Task to carry out »
Keeping every character as it is, transcribe the entries below.

++++++++

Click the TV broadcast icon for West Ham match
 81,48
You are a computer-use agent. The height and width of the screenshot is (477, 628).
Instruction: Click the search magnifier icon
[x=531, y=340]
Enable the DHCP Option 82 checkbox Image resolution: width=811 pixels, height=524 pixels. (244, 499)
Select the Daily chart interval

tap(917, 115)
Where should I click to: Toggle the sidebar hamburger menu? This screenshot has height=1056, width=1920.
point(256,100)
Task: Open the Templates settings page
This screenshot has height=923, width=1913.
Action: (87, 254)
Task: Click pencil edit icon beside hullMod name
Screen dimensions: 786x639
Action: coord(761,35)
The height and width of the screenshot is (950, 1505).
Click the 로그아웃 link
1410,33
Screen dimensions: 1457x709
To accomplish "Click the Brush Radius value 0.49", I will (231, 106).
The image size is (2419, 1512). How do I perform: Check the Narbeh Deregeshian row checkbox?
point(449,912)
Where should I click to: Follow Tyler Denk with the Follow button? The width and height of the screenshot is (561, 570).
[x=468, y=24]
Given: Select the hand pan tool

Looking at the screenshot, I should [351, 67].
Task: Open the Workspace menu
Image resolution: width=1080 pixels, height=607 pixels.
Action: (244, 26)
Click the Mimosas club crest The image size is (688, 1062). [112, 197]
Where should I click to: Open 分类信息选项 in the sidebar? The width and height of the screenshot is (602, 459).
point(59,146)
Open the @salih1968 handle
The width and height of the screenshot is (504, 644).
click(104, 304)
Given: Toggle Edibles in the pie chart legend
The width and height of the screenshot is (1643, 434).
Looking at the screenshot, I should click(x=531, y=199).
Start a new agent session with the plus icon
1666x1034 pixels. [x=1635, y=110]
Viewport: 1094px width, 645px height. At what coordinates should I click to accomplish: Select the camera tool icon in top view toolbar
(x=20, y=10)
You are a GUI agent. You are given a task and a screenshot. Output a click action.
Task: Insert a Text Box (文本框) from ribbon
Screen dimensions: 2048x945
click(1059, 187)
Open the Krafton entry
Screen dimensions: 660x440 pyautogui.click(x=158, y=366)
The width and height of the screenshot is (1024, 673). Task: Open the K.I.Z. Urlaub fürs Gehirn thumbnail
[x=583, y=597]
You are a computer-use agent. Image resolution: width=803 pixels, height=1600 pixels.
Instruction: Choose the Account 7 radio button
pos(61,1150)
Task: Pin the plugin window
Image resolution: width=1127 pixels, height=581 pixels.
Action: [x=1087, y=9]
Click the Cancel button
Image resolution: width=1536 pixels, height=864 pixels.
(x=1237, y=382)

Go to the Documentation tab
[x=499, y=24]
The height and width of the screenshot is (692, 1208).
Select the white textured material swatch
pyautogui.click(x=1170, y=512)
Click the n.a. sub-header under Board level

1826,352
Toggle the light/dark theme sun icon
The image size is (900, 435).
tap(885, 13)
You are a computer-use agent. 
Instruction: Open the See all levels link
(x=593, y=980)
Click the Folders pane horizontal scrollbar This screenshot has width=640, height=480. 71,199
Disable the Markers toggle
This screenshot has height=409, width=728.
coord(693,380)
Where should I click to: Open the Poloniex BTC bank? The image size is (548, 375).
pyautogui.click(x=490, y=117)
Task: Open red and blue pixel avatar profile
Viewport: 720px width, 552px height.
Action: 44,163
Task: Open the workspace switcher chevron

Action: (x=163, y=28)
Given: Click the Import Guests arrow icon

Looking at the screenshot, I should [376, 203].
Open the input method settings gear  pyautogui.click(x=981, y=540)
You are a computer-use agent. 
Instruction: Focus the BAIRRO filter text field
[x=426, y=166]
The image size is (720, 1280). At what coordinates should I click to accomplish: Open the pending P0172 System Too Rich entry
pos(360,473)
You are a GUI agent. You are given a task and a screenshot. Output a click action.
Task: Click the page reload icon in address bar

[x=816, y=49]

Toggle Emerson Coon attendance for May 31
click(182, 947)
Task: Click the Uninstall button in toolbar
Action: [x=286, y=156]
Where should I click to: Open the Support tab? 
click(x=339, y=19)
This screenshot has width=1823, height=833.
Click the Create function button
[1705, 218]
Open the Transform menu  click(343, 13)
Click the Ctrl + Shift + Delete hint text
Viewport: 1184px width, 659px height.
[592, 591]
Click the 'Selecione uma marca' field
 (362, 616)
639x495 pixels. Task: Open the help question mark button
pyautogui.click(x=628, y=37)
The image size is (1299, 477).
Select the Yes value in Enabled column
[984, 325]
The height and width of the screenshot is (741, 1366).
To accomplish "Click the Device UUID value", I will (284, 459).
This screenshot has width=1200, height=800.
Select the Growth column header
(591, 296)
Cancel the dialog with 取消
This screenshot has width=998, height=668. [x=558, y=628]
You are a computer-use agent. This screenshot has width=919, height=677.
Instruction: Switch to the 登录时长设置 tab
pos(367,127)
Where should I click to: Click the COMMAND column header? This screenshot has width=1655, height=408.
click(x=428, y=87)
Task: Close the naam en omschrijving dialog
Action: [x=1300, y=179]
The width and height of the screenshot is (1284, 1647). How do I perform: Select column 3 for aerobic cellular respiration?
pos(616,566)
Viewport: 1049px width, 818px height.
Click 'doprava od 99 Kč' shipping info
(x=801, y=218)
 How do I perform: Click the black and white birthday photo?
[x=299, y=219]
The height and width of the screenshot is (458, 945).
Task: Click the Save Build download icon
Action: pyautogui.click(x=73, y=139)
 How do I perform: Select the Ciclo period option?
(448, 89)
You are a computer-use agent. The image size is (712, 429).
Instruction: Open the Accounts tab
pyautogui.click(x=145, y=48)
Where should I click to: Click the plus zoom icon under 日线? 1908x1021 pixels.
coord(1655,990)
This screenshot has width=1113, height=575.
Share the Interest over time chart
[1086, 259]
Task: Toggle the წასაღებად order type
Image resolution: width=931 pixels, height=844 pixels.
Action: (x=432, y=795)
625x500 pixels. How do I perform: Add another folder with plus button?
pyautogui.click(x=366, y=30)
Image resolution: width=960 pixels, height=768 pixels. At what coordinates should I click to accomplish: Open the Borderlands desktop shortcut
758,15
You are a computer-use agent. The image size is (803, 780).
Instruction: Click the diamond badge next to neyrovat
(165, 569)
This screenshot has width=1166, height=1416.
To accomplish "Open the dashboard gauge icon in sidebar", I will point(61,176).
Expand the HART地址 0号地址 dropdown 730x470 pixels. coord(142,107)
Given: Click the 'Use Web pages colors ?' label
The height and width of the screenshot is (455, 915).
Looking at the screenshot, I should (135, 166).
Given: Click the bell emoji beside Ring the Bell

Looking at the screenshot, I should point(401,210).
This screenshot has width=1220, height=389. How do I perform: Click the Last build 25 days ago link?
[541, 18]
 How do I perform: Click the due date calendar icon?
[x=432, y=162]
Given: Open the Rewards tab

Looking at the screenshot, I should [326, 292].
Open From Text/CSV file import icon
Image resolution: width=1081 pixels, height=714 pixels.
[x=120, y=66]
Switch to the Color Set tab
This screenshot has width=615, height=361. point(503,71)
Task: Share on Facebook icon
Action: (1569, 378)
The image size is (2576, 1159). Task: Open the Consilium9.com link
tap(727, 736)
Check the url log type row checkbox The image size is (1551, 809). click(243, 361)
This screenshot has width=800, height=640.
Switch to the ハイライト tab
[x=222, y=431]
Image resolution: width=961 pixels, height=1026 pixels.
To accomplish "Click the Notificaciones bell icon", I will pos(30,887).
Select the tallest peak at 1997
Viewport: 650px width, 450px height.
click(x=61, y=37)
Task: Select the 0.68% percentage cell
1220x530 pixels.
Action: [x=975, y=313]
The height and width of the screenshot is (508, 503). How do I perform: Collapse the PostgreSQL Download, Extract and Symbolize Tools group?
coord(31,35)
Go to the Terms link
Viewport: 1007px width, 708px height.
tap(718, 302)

++++++++

Result for this exercise »
Click the TV broadcast icon for West Ham match
 81,48
You are a computer-use agent. The height and width of the screenshot is (477, 628).
Instruction: Click the search magnifier icon
[x=531, y=340]
Enable the DHCP Option 82 checkbox Image resolution: width=811 pixels, height=524 pixels. (244, 499)
Select the Daily chart interval

tap(917, 115)
Where should I click to: Toggle the sidebar hamburger menu? This screenshot has height=1056, width=1920.
point(256,100)
Task: Open the Templates settings page
This screenshot has height=923, width=1913.
Action: (87, 254)
Task: Click pencil edit icon beside hullMod name
Screen dimensions: 786x639
Action: coord(761,35)
The height and width of the screenshot is (950, 1505).
Click the 로그아웃 link
1410,33
Screen dimensions: 1457x709
To accomplish "Click the Brush Radius value 0.49", I will (231, 106).
The image size is (2419, 1512). How do I perform: Check the Narbeh Deregeshian row checkbox?
point(449,912)
Where should I click to: Follow Tyler Denk with the Follow button? The width and height of the screenshot is (561, 570).
[x=468, y=24]
Given: Select the hand pan tool

Looking at the screenshot, I should [351, 67].
Task: Open the Workspace menu
Image resolution: width=1080 pixels, height=607 pixels.
Action: (244, 26)
Click the Mimosas club crest The image size is (688, 1062). [112, 197]
Where should I click to: Open 分类信息选项 in the sidebar? The width and height of the screenshot is (602, 459).
point(59,146)
Open the @salih1968 handle
The width and height of the screenshot is (504, 644).
click(104, 304)
Given: Toggle Edibles in the pie chart legend
The width and height of the screenshot is (1643, 434).
Looking at the screenshot, I should click(x=531, y=199).
Start a new agent session with the plus icon
1666x1034 pixels. [x=1635, y=110]
Viewport: 1094px width, 645px height. At what coordinates should I click to accomplish: Select the camera tool icon in top view toolbar
(x=20, y=10)
You are a GUI agent. You are given a task and a screenshot. Output a click action.
Task: Insert a Text Box (文本框) from ribbon
Screen dimensions: 2048x945
click(1059, 187)
Open the Krafton entry
Screen dimensions: 660x440 pyautogui.click(x=158, y=366)
The width and height of the screenshot is (1024, 673). Task: Open the K.I.Z. Urlaub fürs Gehirn thumbnail
[x=583, y=597]
You are a computer-use agent. Image resolution: width=803 pixels, height=1600 pixels.
Instruction: Choose the Account 7 radio button
pos(61,1150)
Task: Pin the plugin window
Image resolution: width=1127 pixels, height=581 pixels.
Action: [x=1087, y=9]
Click the Cancel button
Image resolution: width=1536 pixels, height=864 pixels.
(x=1237, y=382)

Go to the Documentation tab
[x=499, y=24]
The height and width of the screenshot is (692, 1208).
Select the white textured material swatch
pyautogui.click(x=1170, y=512)
Click the n.a. sub-header under Board level

1826,352
Toggle the light/dark theme sun icon
The image size is (900, 435).
tap(885, 13)
You are a computer-use agent. 
Instruction: Open the See all levels link
(x=593, y=980)
Click the Folders pane horizontal scrollbar This screenshot has width=640, height=480. 71,199
Disable the Markers toggle
This screenshot has height=409, width=728.
coord(693,380)
Where should I click to: Open the Poloniex BTC bank? The image size is (548, 375).
pyautogui.click(x=490, y=117)
Task: Open red and blue pixel avatar profile
Viewport: 720px width, 552px height.
Action: 44,163
Task: Open the workspace switcher chevron

Action: (x=163, y=28)
Given: Click the Import Guests arrow icon

Looking at the screenshot, I should [376, 203].
Open the input method settings gear  pyautogui.click(x=981, y=540)
You are a computer-use agent. 
Instruction: Focus the BAIRRO filter text field
[x=426, y=166]
The image size is (720, 1280). At what coordinates should I click to accomplish: Open the pending P0172 System Too Rich entry
pos(360,473)
You are a GUI agent. You are given a task and a screenshot. Output a click action.
Task: Click the page reload icon in address bar

[x=816, y=49]

Toggle Emerson Coon attendance for May 31
click(182, 947)
Task: Click the Uninstall button in toolbar
Action: [x=286, y=156]
Where should I click to: Open the Support tab? 
click(x=339, y=19)
This screenshot has width=1823, height=833.
Click the Create function button
[1705, 218]
Open the Transform menu  click(343, 13)
Click the Ctrl + Shift + Delete hint text
Viewport: 1184px width, 659px height.
[592, 591]
Click the 'Selecione uma marca' field
 (362, 616)
639x495 pixels. Task: Open the help question mark button
pyautogui.click(x=628, y=37)
The image size is (1299, 477).
Select the Yes value in Enabled column
[984, 325]
The height and width of the screenshot is (741, 1366).
To accomplish "Click the Device UUID value", I will (284, 459).
This screenshot has width=1200, height=800.
Select the Growth column header
(591, 296)
Cancel the dialog with 取消
This screenshot has width=998, height=668. [x=558, y=628]
You are a computer-use agent. This screenshot has width=919, height=677.
Instruction: Switch to the 登录时长设置 tab
pos(367,127)
Where should I click to: Click the COMMAND column header? This screenshot has width=1655, height=408.
click(x=428, y=87)
Task: Close the naam en omschrijving dialog
Action: [x=1300, y=179]
The width and height of the screenshot is (1284, 1647). How do I perform: Select column 3 for aerobic cellular respiration?
pos(616,566)
Viewport: 1049px width, 818px height.
Click 'doprava od 99 Kč' shipping info
(x=801, y=218)
 How do I perform: Click the black and white birthday photo?
[x=299, y=219]
The height and width of the screenshot is (458, 945).
Task: Click the Save Build download icon
Action: pyautogui.click(x=73, y=139)
 How do I perform: Select the Ciclo period option?
(448, 89)
You are a computer-use agent. The image size is (712, 429).
Instruction: Open the Accounts tab
pyautogui.click(x=145, y=48)
Where should I click to: Click the plus zoom icon under 日线? 1908x1021 pixels.
coord(1655,990)
This screenshot has width=1113, height=575.
Share the Interest over time chart
[1086, 259]
Task: Toggle the წასაღებად order type
Image resolution: width=931 pixels, height=844 pixels.
Action: (x=432, y=795)
625x500 pixels. How do I perform: Add another folder with plus button?
pyautogui.click(x=366, y=30)
Image resolution: width=960 pixels, height=768 pixels. At what coordinates should I click to accomplish: Open the Borderlands desktop shortcut
758,15
You are a computer-use agent. The image size is (803, 780).
Instruction: Click the diamond badge next to neyrovat
(165, 569)
This screenshot has width=1166, height=1416.
To accomplish "Open the dashboard gauge icon in sidebar", I will point(61,176).
Expand the HART地址 0号地址 dropdown 730x470 pixels. coord(142,107)
Given: Click the 'Use Web pages colors ?' label
The height and width of the screenshot is (455, 915).
Looking at the screenshot, I should (135, 166).
Given: Click the bell emoji beside Ring the Bell

Looking at the screenshot, I should point(401,210).
This screenshot has width=1220, height=389. How do I perform: Click the Last build 25 days ago link?
[541, 18]
 How do I perform: Click the due date calendar icon?
[x=432, y=162]
Given: Open the Rewards tab

Looking at the screenshot, I should [326, 292].
Open From Text/CSV file import icon
Image resolution: width=1081 pixels, height=714 pixels.
[x=120, y=66]
Switch to the Color Set tab
This screenshot has width=615, height=361. point(503,71)
Task: Share on Facebook icon
Action: (1569, 378)
The image size is (2576, 1159). Task: Open the Consilium9.com link
tap(727, 736)
Check the url log type row checkbox The image size is (1551, 809). click(243, 361)
This screenshot has width=800, height=640.
Switch to the ハイライト tab
[x=222, y=431]
Image resolution: width=961 pixels, height=1026 pixels.
To accomplish "Click the Notificaciones bell icon", I will pos(30,887).
Select the tallest peak at 1997
Viewport: 650px width, 450px height.
click(x=61, y=37)
Task: Select the 0.68% percentage cell
1220x530 pixels.
Action: [x=975, y=313]
The height and width of the screenshot is (508, 503). How do I perform: Collapse the PostgreSQL Download, Extract and Symbolize Tools group?
coord(31,35)
Go to the Terms link
Viewport: 1007px width, 708px height.
tap(718, 302)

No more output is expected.